►

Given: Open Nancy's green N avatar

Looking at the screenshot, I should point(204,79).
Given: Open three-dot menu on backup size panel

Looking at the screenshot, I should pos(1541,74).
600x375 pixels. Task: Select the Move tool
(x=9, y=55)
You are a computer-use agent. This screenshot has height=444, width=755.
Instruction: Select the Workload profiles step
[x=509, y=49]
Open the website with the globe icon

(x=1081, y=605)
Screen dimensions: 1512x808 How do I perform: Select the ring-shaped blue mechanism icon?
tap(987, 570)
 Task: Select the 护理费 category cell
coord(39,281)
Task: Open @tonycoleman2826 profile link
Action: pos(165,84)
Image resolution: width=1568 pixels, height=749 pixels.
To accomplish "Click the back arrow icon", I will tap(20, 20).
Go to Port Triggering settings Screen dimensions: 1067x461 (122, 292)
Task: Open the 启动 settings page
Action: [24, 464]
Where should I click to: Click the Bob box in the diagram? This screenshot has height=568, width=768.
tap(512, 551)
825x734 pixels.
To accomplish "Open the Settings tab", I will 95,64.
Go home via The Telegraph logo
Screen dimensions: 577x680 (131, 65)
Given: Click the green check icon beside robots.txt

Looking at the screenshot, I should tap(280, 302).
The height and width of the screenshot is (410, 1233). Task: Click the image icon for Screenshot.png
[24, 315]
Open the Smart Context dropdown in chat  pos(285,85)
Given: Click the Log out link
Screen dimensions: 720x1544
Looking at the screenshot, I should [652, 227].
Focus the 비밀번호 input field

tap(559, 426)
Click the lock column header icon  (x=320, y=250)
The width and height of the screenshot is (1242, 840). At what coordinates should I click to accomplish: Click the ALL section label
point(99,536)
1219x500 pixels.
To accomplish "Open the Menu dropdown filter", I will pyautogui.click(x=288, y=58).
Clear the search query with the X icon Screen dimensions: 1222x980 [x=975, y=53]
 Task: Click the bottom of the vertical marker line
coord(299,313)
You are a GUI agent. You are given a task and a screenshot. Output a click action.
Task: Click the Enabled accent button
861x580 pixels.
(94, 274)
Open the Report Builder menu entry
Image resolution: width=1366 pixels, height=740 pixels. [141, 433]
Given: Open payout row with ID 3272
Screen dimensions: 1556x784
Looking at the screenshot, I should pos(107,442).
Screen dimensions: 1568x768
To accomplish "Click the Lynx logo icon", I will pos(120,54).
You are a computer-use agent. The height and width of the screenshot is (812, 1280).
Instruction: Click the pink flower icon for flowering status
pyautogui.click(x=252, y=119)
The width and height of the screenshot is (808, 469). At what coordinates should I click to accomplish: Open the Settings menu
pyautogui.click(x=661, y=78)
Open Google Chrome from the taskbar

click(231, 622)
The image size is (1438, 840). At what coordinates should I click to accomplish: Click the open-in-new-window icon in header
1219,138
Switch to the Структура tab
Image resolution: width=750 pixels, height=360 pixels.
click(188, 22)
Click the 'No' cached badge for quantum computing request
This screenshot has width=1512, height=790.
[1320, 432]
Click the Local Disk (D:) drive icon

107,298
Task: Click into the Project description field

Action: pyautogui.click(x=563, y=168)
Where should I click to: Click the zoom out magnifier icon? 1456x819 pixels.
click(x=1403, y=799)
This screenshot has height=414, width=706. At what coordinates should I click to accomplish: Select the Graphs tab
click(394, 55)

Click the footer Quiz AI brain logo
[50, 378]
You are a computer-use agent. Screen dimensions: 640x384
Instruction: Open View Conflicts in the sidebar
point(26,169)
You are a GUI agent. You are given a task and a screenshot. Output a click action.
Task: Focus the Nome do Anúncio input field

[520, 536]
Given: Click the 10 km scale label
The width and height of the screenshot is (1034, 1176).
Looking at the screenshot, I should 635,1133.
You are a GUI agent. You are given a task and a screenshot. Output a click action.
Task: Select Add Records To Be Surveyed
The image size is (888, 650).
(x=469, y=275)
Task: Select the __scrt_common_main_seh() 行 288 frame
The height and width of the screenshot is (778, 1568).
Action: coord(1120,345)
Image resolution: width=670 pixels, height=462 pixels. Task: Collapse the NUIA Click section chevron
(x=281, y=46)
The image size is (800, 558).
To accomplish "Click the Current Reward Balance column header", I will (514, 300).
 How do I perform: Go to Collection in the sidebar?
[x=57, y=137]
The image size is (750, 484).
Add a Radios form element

◄

Brief – Please retype every line of the listing above with no changes.

Task answer –
Given: Open Nancy's green N avatar

Looking at the screenshot, I should point(204,79).
Given: Open three-dot menu on backup size panel

Looking at the screenshot, I should pos(1541,74).
600x375 pixels. Task: Select the Move tool
(x=9, y=55)
You are a computer-use agent. This screenshot has height=444, width=755.
Instruction: Select the Workload profiles step
[x=509, y=49]
Open the website with the globe icon

(x=1081, y=605)
Screen dimensions: 1512x808 How do I perform: Select the ring-shaped blue mechanism icon?
tap(987, 570)
 Task: Select the 护理费 category cell
coord(39,281)
Task: Open @tonycoleman2826 profile link
Action: pos(165,84)
Image resolution: width=1568 pixels, height=749 pixels.
To accomplish "Click the back arrow icon", I will tap(20, 20).
Go to Port Triggering settings Screen dimensions: 1067x461 (122, 292)
Task: Open the 启动 settings page
Action: [24, 464]
Where should I click to: Click the Bob box in the diagram? This screenshot has height=568, width=768.
tap(512, 551)
825x734 pixels.
To accomplish "Open the Settings tab", I will 95,64.
Go home via The Telegraph logo
Screen dimensions: 577x680 (131, 65)
Given: Click the green check icon beside robots.txt

Looking at the screenshot, I should tap(280, 302).
The height and width of the screenshot is (410, 1233). Task: Click the image icon for Screenshot.png
[24, 315]
Open the Smart Context dropdown in chat  pos(285,85)
Given: Click the Log out link
Screen dimensions: 720x1544
Looking at the screenshot, I should [652, 227].
Focus the 비밀번호 input field

tap(559, 426)
Click the lock column header icon  (x=320, y=250)
The width and height of the screenshot is (1242, 840). At what coordinates should I click to accomplish: Click the ALL section label
point(99,536)
1219x500 pixels.
To accomplish "Open the Menu dropdown filter", I will pyautogui.click(x=288, y=58).
Clear the search query with the X icon Screen dimensions: 1222x980 [x=975, y=53]
 Task: Click the bottom of the vertical marker line
coord(299,313)
You are a GUI agent. You are given a task and a screenshot. Output a click action.
Task: Click the Enabled accent button
861x580 pixels.
(94, 274)
Open the Report Builder menu entry
Image resolution: width=1366 pixels, height=740 pixels. [141, 433]
Given: Open payout row with ID 3272
Screen dimensions: 1556x784
Looking at the screenshot, I should pos(107,442).
Screen dimensions: 1568x768
To accomplish "Click the Lynx logo icon", I will pos(120,54).
You are a computer-use agent. The height and width of the screenshot is (812, 1280).
Instruction: Click the pink flower icon for flowering status
pyautogui.click(x=252, y=119)
The width and height of the screenshot is (808, 469). At what coordinates should I click to accomplish: Open the Settings menu
pyautogui.click(x=661, y=78)
Open Google Chrome from the taskbar

click(231, 622)
The image size is (1438, 840). At what coordinates should I click to accomplish: Click the open-in-new-window icon in header
1219,138
Switch to the Структура tab
Image resolution: width=750 pixels, height=360 pixels.
click(188, 22)
Click the 'No' cached badge for quantum computing request
This screenshot has width=1512, height=790.
[1320, 432]
Click the Local Disk (D:) drive icon

107,298
Task: Click into the Project description field

Action: pyautogui.click(x=563, y=168)
Where should I click to: Click the zoom out magnifier icon? 1456x819 pixels.
click(x=1403, y=799)
This screenshot has height=414, width=706. At what coordinates should I click to accomplish: Select the Graphs tab
click(394, 55)

Click the footer Quiz AI brain logo
[50, 378]
You are a computer-use agent. Screen dimensions: 640x384
Instruction: Open View Conflicts in the sidebar
point(26,169)
You are a GUI agent. You are given a task and a screenshot. Output a click action.
Task: Focus the Nome do Anúncio input field

[520, 536]
Given: Click the 10 km scale label
The width and height of the screenshot is (1034, 1176).
Looking at the screenshot, I should 635,1133.
You are a GUI agent. You are given a task and a screenshot. Output a click action.
Task: Select Add Records To Be Surveyed
The image size is (888, 650).
(x=469, y=275)
Task: Select the __scrt_common_main_seh() 行 288 frame
The height and width of the screenshot is (778, 1568).
Action: coord(1120,345)
Image resolution: width=670 pixels, height=462 pixels. Task: Collapse the NUIA Click section chevron
(x=281, y=46)
The image size is (800, 558).
To accomplish "Click the Current Reward Balance column header", I will (514, 300).
 How do I perform: Go to Collection in the sidebar?
[x=57, y=137]
The image size is (750, 484).
Add a Radios form element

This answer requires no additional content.